Provided text:
*** Block opens ***

Gram-negative and Gram-positive bacteria secrete a large number of unfolded proteins across the cytoplasmic membrane via the Sec apparatus (11, 12). In the Gram-positive actinobacteria, oxidative protein folding via disulfide bond formation appears to be the major pathway for posttranslocational folding of these unfolded proteins (13). Recent studies in the two actinobacteria Actinomyces oris and Corynebacterium diphtheriae revealed that a membrane-bound thiol-disulfide oxidoreductase named MdbA functions similarly to DsbA (14, 15), the archetypal thiol-disulfide oxidoreductase of Escherichia coli, which catalyzes disulfide bond formation of unfolded proteins translocated into the bacterial periplasm (16). In the two actinobacteria, it is proposed that MdbA catalyzes oxidative folding of unfolded proteins emerging from the Sec translocon (13). In E. coli, a membrane-anchored oxidoreductase named DsbB reoxidizes DsbA (17). In A. oris, reoxidation of MdbA requires a vitamin K epoxide reductase (VKOR)-like protein (14, 18), whereas in C. diphtheriae an equivalent reductase enzyme has yet to be identified. Similar to E. coli, A. oris utilizes the electron transport chain for reactivation of the MdbA/VKOR system, although menaquinone appears to be a key electron acceptor (19). Furthermore, DsbA-like proteins have also been identified in the Gram-positive Firmicutes, including Bacillus subtilis (20, 21), Staphylococcus aureus (22), and Streptococcus gordonii (23). However, while these firmicute oxidoreductases are involved in protein stability, oxidative stress resistance, bacteriocin production, and virulence, disulfide bond formation is not a major pathway for posttranslocational protein folding in these organisms (24).

*** Block closes ***

Information given:
*** Block opens ***

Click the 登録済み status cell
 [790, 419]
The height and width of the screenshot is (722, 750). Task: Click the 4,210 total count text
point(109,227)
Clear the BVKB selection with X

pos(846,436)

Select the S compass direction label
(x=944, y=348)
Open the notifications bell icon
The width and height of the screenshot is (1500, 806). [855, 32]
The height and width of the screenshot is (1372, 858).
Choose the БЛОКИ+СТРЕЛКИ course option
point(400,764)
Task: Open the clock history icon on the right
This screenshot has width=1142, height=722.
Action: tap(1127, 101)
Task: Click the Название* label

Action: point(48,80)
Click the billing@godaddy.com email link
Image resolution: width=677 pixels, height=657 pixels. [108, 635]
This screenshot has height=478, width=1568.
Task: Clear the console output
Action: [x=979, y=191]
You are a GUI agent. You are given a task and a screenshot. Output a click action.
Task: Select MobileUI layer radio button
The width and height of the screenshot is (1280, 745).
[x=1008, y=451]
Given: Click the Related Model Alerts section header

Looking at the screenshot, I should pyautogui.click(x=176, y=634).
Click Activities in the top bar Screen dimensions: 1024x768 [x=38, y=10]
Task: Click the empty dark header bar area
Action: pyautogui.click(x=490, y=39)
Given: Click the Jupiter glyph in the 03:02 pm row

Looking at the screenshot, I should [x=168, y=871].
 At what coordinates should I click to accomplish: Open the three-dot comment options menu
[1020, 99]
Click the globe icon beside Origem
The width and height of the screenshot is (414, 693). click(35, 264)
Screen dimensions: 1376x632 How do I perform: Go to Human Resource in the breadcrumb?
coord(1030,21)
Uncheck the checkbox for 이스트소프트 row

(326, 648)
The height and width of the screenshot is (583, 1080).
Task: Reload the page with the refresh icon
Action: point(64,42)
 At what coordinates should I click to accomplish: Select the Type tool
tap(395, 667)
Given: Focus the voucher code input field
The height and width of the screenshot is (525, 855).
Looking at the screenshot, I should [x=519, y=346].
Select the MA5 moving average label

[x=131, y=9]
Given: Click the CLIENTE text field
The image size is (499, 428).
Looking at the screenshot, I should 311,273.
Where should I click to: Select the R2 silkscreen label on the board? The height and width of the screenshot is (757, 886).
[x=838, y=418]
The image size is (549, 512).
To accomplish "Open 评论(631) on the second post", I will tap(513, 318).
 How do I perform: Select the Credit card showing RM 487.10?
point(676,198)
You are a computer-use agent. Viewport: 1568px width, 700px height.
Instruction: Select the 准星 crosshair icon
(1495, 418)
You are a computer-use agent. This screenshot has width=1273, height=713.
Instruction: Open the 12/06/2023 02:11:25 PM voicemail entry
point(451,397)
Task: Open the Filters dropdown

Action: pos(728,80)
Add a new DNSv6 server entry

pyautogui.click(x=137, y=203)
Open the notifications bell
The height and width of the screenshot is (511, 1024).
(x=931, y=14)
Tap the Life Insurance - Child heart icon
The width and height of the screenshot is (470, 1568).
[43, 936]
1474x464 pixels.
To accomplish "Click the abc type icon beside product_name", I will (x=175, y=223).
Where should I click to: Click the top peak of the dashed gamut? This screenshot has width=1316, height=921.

*** Block closes ***

The task: In the passage on bacterial protein folding, what enzyme does A. oris require to reoxidize MdbA?

Response for this exercise: A vitamin K epoxide reductase (VKOR)-like protein.